Le gouvernement congolais frappe fort dans le secteur minier au Sud-Kivu. Dans un arrêté signé le 23 mai 2026 à Kinshasa, le ministre national des Mines, Louis Kabamba Watum, a décidé de suspendre pour une durée de trois mois toutes les activités minières dans les territoires de Mwenga et Shabunda.
Cette décision intervient dans un contexte marqué par de nombreuses dénonciations liées à la légalité et à la licéité de l’exploitation minière dans ces deux zones aurifères stratégiques de la province du Sud-Kivu.
Selon l’article premier de l’arrêté ministériel consulté par notre rédaction, « toutes les activités minières » sont concernées par cette suspension exceptionnelle, présentée comme une mesure d’urgence.
Le document précise également qu’une mission de contrôle de l’Inspection Générale des Mines sera déployée sur le terrain, en collaboration avec d’autres services étatiques compétents. Objectif : documenter les faits dénoncés, identifier les auteurs des irrégularités et proposer des mesures coercitives ou correctives conformément à la loi.

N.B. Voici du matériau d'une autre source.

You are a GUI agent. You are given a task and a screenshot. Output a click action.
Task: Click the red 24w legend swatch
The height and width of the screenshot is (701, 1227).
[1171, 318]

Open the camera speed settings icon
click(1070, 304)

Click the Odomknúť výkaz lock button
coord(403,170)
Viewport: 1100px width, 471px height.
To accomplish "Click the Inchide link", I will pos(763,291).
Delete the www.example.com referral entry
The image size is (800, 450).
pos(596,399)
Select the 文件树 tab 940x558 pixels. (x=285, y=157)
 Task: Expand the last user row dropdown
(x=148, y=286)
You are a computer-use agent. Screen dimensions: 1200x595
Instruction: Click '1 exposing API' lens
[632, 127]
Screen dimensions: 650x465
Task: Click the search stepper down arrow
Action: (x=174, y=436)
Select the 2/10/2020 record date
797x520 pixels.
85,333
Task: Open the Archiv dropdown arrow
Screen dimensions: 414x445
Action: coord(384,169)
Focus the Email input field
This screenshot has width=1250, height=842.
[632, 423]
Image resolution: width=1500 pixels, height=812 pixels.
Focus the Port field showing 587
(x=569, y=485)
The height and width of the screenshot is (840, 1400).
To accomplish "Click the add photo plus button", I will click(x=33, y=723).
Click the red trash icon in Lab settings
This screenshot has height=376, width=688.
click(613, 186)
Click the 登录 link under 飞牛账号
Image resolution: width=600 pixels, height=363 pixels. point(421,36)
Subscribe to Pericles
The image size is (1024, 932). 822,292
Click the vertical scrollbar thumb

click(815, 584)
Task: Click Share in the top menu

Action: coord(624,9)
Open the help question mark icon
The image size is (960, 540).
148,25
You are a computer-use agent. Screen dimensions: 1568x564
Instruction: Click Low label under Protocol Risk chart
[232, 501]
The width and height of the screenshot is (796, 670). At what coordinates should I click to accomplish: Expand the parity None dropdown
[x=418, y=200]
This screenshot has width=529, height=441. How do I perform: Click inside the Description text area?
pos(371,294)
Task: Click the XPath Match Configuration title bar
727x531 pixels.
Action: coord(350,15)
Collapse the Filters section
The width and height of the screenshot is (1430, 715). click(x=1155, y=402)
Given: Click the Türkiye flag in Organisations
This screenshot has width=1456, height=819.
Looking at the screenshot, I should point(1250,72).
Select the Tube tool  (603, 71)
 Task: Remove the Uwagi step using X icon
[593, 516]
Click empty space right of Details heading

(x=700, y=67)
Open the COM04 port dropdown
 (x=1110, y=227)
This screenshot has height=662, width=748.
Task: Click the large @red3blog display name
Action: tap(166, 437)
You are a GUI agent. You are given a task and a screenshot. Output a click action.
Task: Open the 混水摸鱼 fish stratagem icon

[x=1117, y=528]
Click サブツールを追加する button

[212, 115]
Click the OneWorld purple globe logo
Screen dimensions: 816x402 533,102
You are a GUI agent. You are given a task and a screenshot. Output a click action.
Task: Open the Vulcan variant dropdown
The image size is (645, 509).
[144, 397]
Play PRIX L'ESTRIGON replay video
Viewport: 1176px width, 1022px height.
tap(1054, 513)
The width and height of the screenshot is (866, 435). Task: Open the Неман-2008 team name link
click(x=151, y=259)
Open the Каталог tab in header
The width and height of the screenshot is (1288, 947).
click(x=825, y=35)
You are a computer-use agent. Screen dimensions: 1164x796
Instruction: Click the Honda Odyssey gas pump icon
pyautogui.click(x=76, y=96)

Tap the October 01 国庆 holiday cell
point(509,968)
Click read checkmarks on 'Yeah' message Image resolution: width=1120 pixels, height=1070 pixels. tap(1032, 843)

Cette décision pourrait avoir des conséquences économiques majeures dans ces territoires où l’exploitation artisanale et industrielle constitue la principale source de revenus pour des milliers de familles. Mais à Kinshasa, le message semble clair : reprendre le contrôle d’un secteur minier souvent accusé d’alimenter la fraude, les circuits illicites et l’insécurité dans l’Est de la RDC.
L’arrêté précise enfin que toutes les dispositions antérieures contraires sont abrogées et que le Secrétaire général aux Mines est chargé de l’exécution immédiate de cette mesure.
Cette suspension ouvre désormais une période d’incertitude pour les opérateurs miniers, négociants et communautés locales de Mwenga et Shabunda, pendant que les autorités promettent une opération d’assainissement du secteur.